### [What to produce]
Each entry listed below should be reproduced word for word.

[Data in this exercise]

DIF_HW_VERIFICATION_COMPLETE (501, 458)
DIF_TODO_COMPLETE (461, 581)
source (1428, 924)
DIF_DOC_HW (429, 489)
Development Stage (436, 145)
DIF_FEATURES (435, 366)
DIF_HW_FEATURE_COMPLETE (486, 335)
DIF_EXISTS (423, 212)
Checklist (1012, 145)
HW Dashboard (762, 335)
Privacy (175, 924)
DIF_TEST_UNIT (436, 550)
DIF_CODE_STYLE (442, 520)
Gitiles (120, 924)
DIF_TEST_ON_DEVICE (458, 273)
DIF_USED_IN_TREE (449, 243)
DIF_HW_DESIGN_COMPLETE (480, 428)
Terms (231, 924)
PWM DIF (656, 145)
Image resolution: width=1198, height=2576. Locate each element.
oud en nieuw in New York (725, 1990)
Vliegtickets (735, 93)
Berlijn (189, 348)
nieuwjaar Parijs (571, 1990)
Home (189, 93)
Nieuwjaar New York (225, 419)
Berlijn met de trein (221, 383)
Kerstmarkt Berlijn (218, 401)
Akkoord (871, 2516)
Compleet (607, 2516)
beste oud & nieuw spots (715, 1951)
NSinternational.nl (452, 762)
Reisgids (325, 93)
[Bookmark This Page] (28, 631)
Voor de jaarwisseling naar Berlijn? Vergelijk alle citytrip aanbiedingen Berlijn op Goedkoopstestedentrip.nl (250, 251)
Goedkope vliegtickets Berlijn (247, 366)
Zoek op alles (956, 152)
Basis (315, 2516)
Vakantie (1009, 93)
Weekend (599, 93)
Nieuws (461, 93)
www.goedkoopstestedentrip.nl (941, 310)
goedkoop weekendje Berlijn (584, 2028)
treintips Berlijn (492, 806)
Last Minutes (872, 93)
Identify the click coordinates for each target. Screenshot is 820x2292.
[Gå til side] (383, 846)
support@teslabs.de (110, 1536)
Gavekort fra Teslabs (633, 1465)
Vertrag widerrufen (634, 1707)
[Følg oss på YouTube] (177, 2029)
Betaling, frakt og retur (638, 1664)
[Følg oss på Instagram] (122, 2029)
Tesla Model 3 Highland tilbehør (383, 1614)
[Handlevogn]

[/Data in this exercise]

### [Exercise output]
DIF_HW_VERIFICATION_COMPLETE (501, 458)
DIF_TODO_COMPLETE (461, 581)
source (1428, 924)
DIF_DOC_HW (429, 489)
Development Stage (436, 145)
DIF_FEATURES (435, 366)
DIF_HW_FEATURE_COMPLETE (486, 335)
DIF_EXISTS (423, 212)
Checklist (1012, 145)
HW Dashboard (762, 335)
Privacy (175, 924)
DIF_TEST_UNIT (436, 550)
DIF_CODE_STYLE (442, 520)
Gitiles (120, 924)
DIF_TEST_ON_DEVICE (458, 273)
DIF_USED_IN_TREE (449, 243)
DIF_HW_DESIGN_COMPLETE (480, 428)
Terms (231, 924)
PWM DIF (656, 145)
Image resolution: width=1198, height=2576. Locate each element.
oud en nieuw in New York (725, 1990)
Vliegtickets (735, 93)
Berlijn (189, 348)
nieuwjaar Parijs (571, 1990)
Home (189, 93)
Nieuwjaar New York (225, 419)
Berlijn met de trein (221, 383)
Kerstmarkt Berlijn (218, 401)
Akkoord (871, 2516)
Compleet (607, 2516)
beste oud & nieuw spots (715, 1951)
NSinternational.nl (452, 762)
Reisgids (325, 93)
[Bookmark This Page] (28, 631)
Voor de jaarwisseling naar Berlijn? Vergelijk alle citytrip aanbiedingen Berlijn op Goedkoopstestedentrip.nl (250, 251)
Goedkope vliegtickets Berlijn (247, 366)
Zoek op alles (956, 152)
Basis (315, 2516)
Vakantie (1009, 93)
Weekend (599, 93)
Nieuws (461, 93)
www.goedkoopstestedentrip.nl (941, 310)
goedkoop weekendje Berlijn (584, 2028)
treintips Berlijn (492, 806)
Last Minutes (872, 93)
Identify the click coordinates for each target. Screenshot is 820x2292.
[Gå til side] (383, 846)
support@teslabs.de (110, 1536)
Gavekort fra Teslabs (633, 1465)
Vertrag widerrufen (634, 1707)
[Følg oss på YouTube] (177, 2029)
Betaling, frakt og retur (638, 1664)
[Følg oss på Instagram] (122, 2029)
Tesla Model 3 Highland tilbehør (383, 1614)
[Handlevogn]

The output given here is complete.